April 7, 2019
Bearing fruit in the Lord
I grew up on a small farm midway between Abilene and Chapman. We raised chickens, a few cows, sheep, a goat, lots of dogs and cats, my pet goose, and some 500 hogs. I took care of the pigs (the four-legged kind, as well as my two younger brothers!). The miracle of the Lord’s creation: a sow giving birth to a dozen piglets! Bearing great fruit.
I also remember baling a lot of hay. We had a few acres of alfalfa. My older brother and I stacked 60-pound bales by hand in those days. Seeds, earth, water, sun, all combined to produce God’s abundant fruit.
Jesus said: “Just as a branch cannot bear fruit on its own unless it remains on the vine, so neither can you unless you remain in me” (John 15:4). Our Lord used many examples from nature to illustrate His loving presence in our lives. We wish to remain with Jesus, to abide in Him, to be embraced by Him. When we accept this loving presence, we will bear fruit in our relationships with God and one another.
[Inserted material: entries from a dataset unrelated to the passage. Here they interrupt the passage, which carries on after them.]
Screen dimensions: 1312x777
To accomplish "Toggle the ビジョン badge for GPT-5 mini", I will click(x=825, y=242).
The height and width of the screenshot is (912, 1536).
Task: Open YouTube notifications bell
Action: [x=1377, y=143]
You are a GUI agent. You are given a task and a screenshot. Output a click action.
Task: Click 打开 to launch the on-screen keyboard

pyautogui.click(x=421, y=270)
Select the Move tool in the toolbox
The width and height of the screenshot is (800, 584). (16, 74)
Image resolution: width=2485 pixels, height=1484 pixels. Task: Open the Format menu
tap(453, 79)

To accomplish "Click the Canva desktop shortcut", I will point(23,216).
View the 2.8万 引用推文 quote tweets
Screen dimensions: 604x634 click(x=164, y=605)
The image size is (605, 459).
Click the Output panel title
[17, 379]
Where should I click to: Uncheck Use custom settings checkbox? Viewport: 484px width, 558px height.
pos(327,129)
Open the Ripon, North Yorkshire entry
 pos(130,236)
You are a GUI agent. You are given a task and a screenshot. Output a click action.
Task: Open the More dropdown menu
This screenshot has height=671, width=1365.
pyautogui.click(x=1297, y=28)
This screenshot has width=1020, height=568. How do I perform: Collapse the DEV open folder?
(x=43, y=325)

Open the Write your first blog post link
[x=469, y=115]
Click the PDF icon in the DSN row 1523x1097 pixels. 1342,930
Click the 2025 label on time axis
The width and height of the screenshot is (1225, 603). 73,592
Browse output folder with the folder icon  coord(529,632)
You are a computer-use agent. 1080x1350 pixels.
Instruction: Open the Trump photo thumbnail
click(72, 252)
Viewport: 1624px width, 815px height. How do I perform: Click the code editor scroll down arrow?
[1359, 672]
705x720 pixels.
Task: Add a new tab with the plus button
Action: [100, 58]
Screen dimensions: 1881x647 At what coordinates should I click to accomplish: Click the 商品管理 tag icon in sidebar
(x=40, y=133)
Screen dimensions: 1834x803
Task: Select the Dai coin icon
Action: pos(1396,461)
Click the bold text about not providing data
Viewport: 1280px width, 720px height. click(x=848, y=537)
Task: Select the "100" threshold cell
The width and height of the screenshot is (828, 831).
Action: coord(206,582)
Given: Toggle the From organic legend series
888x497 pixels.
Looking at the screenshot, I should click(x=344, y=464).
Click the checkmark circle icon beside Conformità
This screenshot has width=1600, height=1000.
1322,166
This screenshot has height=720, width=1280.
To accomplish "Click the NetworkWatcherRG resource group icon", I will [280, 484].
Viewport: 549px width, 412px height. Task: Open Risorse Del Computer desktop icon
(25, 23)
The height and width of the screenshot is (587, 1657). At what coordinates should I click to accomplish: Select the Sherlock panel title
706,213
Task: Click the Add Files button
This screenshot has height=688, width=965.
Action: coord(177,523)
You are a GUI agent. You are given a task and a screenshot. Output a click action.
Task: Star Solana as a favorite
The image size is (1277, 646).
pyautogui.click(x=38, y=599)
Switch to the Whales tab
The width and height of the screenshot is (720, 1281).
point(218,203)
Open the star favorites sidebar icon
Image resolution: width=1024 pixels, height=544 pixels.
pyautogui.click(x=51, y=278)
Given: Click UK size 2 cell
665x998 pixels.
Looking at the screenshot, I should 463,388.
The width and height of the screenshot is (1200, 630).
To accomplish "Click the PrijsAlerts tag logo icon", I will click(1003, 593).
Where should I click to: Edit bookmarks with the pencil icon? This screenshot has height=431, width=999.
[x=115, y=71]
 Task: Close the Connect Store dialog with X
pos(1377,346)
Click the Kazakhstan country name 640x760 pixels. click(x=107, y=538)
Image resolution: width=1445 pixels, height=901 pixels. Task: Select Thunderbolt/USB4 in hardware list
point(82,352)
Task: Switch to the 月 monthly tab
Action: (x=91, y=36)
As we continue our Lenten journey, let us trust in our Savior, that we may bear fruit. For example, to reconcile with a family member, to make a further commitment to tithing or alms, to increase time each day in prayer, or to reduce “screen time” in an act of fasting. Let us remain in Jesus, He loves us more than we can ask or imagine!
Dar fruto en el Señor
Crecí en una pequeña granja a medio camino entre Abilene y Chapman. Criábamos pollos, algunas vacas, ovejas, una cabra, muchos perros y gatos, mi ganso mascota y unos 500 cerdos. Me ocupaba de los cerdos (los de cuatro patas, ¡así como de mis dos hermanos menores!). El milagro de la creación del Señor: ¡una cerda que da a luz a una docena de lechones! Dar muchos frutos.
También recuerdo haber empacado mucho heno. Teníamos unos cuantos acres de alfalfa. Mi hermano mayor y yo apilábamos balas de 60 libras a mano en aquellos días. Semillas, tierra, agua, sol, todo combinado para producir el fruto abundante de Dios.
Jesús dijo: “Así como el sarmiento no puede dar fruto por sí solo si no permanece en la vid, así tampoco ustedes si no permanecen en mí” (Juan 15,4). Nuestro Señor usó muchos ejemplos de la naturaleza para ilustrar su presencia amorosa en nuestras vidas. Deseamos permanecer con Jesús, permanecer en Él, ser abrazados por Él. Cuando aceptamos esta presencia amorosa, daremos fruto en nuestras relaciones con Dios y con los demás.
Mientras continuamos nuestro camino cuaresmal, confiemos en nuestro Salvador, para que podamos dar fruto. Por ejemplo, reconciliarse con un miembro de la familia, hacer otro compromiso con el diezmo o la limosna, aumentar el tiempo de oración cada día, o disminuir el “tiempo frente a la pantalla” en un acto de ayuno. Permanezcamos en Jesús, ¡Él nos ama más de lo que podemos pedir o imaginar!